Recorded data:
BEGIN
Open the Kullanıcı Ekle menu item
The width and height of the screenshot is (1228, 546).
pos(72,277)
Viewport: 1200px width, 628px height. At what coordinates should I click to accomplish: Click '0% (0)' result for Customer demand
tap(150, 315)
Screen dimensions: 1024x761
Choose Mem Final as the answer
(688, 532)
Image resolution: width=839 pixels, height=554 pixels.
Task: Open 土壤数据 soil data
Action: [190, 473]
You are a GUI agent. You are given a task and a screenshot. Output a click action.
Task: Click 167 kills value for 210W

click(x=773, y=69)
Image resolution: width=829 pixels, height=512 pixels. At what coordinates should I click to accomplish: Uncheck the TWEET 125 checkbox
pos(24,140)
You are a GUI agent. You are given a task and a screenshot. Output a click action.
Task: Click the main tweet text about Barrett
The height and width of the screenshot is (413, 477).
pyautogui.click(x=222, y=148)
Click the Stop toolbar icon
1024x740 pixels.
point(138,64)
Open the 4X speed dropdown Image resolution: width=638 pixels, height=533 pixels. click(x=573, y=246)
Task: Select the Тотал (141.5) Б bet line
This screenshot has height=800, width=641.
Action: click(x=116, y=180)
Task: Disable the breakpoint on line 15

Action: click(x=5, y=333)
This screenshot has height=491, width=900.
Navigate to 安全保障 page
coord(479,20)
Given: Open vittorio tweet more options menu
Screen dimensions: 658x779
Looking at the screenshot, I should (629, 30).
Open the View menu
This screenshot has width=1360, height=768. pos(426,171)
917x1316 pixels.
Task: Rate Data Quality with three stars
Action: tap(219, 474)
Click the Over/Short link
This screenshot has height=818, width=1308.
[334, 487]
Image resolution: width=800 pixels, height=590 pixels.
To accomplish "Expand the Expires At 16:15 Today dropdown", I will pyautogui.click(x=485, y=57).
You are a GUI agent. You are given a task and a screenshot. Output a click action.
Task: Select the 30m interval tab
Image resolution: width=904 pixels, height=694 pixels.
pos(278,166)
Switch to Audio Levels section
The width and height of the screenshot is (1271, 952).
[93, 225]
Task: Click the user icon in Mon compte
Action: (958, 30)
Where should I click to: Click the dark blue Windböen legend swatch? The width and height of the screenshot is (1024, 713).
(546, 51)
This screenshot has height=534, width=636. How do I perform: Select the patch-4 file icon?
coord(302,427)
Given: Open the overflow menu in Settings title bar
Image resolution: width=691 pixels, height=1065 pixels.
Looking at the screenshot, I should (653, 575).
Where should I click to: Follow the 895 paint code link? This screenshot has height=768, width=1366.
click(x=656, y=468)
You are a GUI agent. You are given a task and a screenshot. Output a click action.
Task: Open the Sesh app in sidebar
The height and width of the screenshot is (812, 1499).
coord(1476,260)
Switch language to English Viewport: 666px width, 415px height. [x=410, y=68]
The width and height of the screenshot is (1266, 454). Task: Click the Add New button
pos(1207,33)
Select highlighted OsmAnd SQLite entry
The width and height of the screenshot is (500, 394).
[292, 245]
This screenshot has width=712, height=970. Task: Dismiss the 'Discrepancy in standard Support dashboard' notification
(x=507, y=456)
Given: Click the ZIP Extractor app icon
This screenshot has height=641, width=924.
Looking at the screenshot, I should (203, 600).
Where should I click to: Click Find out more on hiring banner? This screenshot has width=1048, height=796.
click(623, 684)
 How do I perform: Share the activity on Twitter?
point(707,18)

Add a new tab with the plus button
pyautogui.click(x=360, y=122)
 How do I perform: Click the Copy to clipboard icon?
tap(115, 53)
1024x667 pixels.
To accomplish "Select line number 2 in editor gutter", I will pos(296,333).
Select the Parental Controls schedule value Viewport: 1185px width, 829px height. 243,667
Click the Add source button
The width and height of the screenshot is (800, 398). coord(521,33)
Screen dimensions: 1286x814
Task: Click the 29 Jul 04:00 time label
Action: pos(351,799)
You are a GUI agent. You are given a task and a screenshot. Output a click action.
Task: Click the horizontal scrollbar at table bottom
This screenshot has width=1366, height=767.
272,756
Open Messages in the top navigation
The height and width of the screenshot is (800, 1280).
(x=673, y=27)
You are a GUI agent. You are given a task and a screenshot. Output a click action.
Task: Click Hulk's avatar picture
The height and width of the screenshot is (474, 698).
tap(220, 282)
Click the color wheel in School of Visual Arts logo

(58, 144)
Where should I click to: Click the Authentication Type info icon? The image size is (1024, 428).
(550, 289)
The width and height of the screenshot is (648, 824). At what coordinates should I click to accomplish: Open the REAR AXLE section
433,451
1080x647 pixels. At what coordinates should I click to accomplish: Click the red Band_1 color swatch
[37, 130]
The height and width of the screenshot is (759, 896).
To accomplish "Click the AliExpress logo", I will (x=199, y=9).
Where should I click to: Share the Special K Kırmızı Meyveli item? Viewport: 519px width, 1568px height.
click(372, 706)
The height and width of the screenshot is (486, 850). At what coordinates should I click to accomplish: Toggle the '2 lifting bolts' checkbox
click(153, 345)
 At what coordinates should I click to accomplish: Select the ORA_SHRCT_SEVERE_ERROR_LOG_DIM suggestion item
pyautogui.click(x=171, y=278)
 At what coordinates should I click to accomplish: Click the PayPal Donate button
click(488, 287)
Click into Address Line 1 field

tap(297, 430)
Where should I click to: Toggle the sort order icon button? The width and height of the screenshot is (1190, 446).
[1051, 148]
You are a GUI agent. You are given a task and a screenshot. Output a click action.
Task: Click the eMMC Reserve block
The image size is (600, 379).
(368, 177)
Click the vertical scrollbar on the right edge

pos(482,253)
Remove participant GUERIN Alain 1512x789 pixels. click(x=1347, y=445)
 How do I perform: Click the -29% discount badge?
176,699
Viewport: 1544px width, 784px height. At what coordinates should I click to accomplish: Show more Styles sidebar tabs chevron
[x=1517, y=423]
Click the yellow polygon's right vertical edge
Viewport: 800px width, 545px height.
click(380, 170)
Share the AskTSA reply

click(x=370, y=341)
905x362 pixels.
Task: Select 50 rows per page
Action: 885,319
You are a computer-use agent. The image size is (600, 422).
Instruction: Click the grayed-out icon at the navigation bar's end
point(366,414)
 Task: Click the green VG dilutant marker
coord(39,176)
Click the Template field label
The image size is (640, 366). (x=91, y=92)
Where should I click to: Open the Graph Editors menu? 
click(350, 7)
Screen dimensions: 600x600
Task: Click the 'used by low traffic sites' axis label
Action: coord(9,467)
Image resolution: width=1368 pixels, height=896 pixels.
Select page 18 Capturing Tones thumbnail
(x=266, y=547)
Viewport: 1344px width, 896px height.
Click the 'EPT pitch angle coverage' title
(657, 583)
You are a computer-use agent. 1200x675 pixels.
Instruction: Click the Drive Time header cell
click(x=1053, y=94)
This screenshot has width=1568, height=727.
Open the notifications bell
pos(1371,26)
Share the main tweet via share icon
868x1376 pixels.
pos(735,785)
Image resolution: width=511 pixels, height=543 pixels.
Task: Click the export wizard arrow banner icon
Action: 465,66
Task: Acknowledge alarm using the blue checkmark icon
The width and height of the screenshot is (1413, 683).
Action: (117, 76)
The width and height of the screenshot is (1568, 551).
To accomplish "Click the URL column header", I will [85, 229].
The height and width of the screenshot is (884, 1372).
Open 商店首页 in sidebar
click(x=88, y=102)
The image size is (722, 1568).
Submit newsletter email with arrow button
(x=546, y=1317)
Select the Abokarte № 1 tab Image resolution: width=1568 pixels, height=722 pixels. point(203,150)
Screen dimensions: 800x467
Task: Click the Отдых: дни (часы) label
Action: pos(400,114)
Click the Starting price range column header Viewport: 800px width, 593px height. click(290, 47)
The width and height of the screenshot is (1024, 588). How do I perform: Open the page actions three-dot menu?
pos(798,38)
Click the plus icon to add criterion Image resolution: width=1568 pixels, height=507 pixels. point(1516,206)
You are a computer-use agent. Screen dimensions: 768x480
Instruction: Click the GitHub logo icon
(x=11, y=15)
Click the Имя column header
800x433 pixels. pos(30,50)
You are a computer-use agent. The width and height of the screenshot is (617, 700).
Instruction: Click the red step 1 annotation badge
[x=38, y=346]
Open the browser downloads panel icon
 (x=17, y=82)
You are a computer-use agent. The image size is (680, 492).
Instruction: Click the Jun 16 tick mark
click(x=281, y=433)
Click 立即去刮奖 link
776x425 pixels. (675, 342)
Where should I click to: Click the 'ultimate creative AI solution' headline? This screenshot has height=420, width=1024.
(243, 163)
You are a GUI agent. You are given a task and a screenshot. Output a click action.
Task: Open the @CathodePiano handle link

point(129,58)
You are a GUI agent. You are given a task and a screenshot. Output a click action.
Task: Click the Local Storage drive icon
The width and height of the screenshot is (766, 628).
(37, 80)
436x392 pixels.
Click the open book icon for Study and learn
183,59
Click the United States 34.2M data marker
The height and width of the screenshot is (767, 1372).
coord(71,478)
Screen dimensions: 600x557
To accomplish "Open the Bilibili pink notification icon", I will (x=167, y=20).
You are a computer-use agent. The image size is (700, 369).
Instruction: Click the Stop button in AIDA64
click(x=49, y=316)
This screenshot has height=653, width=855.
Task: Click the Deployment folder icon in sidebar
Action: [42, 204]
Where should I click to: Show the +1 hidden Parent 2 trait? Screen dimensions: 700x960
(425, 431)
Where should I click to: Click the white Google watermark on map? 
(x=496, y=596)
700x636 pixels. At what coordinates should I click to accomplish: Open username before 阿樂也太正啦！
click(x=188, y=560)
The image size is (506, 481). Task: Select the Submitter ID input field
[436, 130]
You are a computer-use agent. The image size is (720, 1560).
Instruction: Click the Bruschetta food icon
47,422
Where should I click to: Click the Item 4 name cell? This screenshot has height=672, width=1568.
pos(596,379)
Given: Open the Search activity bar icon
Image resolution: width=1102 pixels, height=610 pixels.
END
• Task requirements: The answer is the line with "The width and height of the screenshot is (766, 628)." plus every line after it, printed exactly as they appear above.

• Response to the exercise:
The width and height of the screenshot is (766, 628).
(37, 80)
436x392 pixels.
Click the open book icon for Study and learn
183,59
Click the United States 34.2M data marker
The height and width of the screenshot is (767, 1372).
coord(71,478)
Screen dimensions: 600x557
To accomplish "Open the Bilibili pink notification icon", I will (x=167, y=20).
You are a computer-use agent. The image size is (700, 369).
Instruction: Click the Stop button in AIDA64
click(x=49, y=316)
This screenshot has height=653, width=855.
Task: Click the Deployment folder icon in sidebar
Action: [42, 204]
Where should I click to: Show the +1 hidden Parent 2 trait? Screen dimensions: 700x960
(425, 431)
Where should I click to: Click the white Google watermark on map? 
(x=496, y=596)
700x636 pixels. At what coordinates should I click to accomplish: Open username before 阿樂也太正啦！
click(x=188, y=560)
The image size is (506, 481). Task: Select the Submitter ID input field
[436, 130]
You are a computer-use agent. The image size is (720, 1560).
Instruction: Click the Bruschetta food icon
47,422
Where should I click to: Click the Item 4 name cell? This screenshot has height=672, width=1568.
pos(596,379)
Given: Open the Search activity bar icon
Image resolution: width=1102 pixels, height=610 pixels.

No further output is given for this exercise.